Vite, un César pour JoeyStarr ! Enfin, s'il n'est pas en prison le jour de la cérémonie, bien sûr... Son visage buriné par l'excès est déjà toute une histoire (Sophie Davant doit être sur le coup...). Et quand il embrasse affectueusement un enfant qui hurle aussi fort que Céline Dion, Maïwenn nous met une gifle d'une tendresse inouïe. Dans un film de Christophe Honoré, où on pousse la chansonnette dès qu'on se cogne le pied contre un meuble, l'enfant aurait entonné "Mon papa à moi est un gangster" (Qu'est devenu le sublime Stomy Bugsy d'ailleurs?). Oui, JoeyStarr fait bien partie du Ministère A.M.E.R. Il semble avoir un coeur aussi rêche que ses cheveux mais l'oeil de Maïwenn fait de son fiel une douce li-coeur.

La Ben Laden du cinéma français

Maïwenn est la Ben Laden du cinéma français : une terroriste qui dynamite tout. C'est pour ça que ses acteurs explosent : Karin Viard est une kalachnikov, Marina Foïs une bombe à clous. Et quand Naidra Ayadi éclate, ça fait très mal.
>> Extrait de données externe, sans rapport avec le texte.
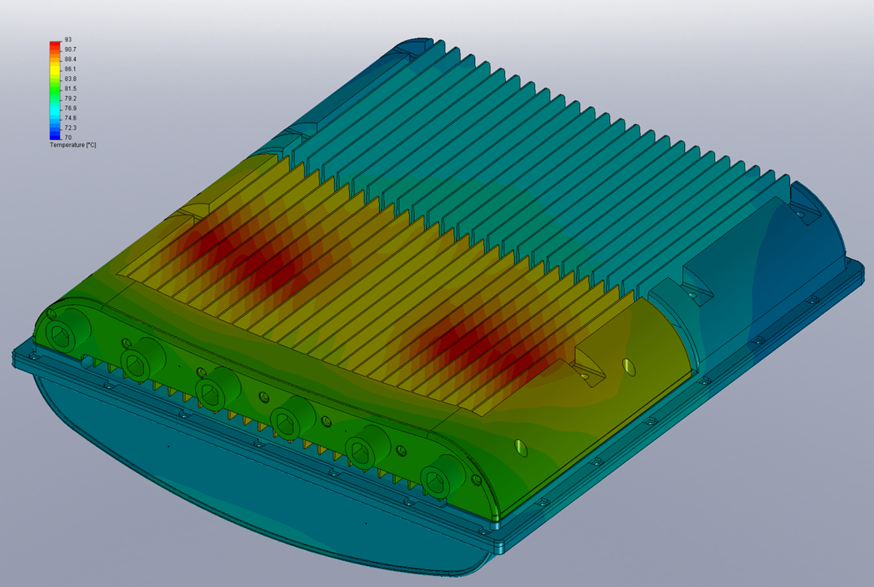Click the yellow band of the temperature legend

coord(55,69)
Sandrine Kiberlain, elle, s'écroule comme le World Trade Center.

Dans le milliard d'interviews qu'elle a donné ces deux dernières semaines, Maïwenn n'a pas eu peur de dégainer : Mélanie Laurent aurait dit à Jude Law, devant elle, à Cannes : "Mais pourquoi vous lui avez donné un prix ? Cette fille est folle !" (ton discours d'ouverture à Cannes, Mélanie, nous a montré que tu n'avais peut-être pas, toi non plus, toute ta tête). Chiara Mastroianni - qui croit que tirer sur une cigarette la mine boudeuse fait d'elle une bonne actrice - n'aurait pas apprécié que Maiwenn ne soit pas plus attentionnée à son égard, elle qui lui remettait le Prix du Jury. Cannes, ton univers (im)pitoyable...
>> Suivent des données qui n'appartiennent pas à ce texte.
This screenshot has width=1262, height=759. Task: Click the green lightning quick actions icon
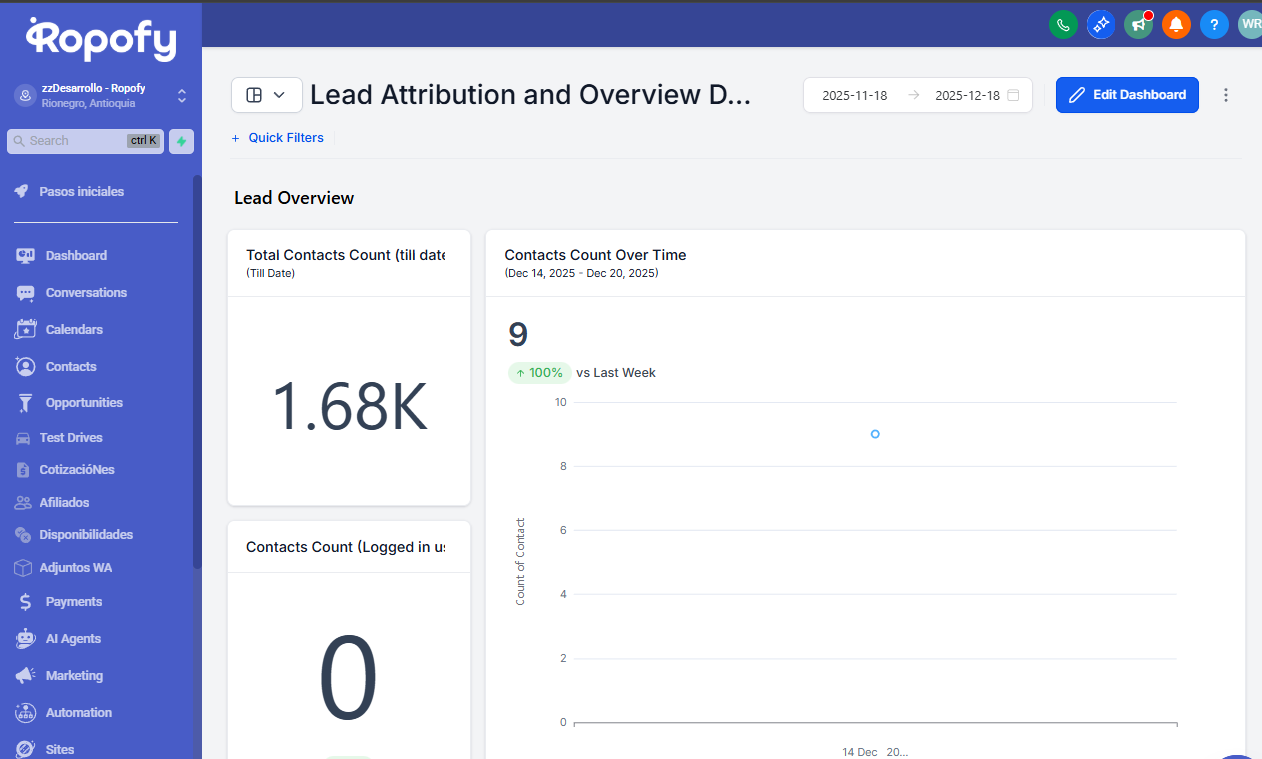(x=181, y=141)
Maïwenn est un peu énervante bien sûr et c'est tant mieux : ultra névrosée, elle en fait trop. Éprise de Joeystarr et de vérité, elle a tout donné pour ce film. Ecorchée vive, l'Antigone de la réalisation est passionnée à en mourir. Faut-il rappeler que patio, en latin, signifie "je souffre" ? Venue demander à son public pourquoi il était si nombreux, elle a montré qu'elle était d'une humanité désarmante. "Polisse", adieu aux armes tourmenté d'une rare violence affective, est à son image. "Il est doux de pleurer, il est doux de sourire au souvenir des maux qu'on pourrait oublier" écrit Musset dans "La Nuit d'octobre"... Lui aussi devait être à l'UGC.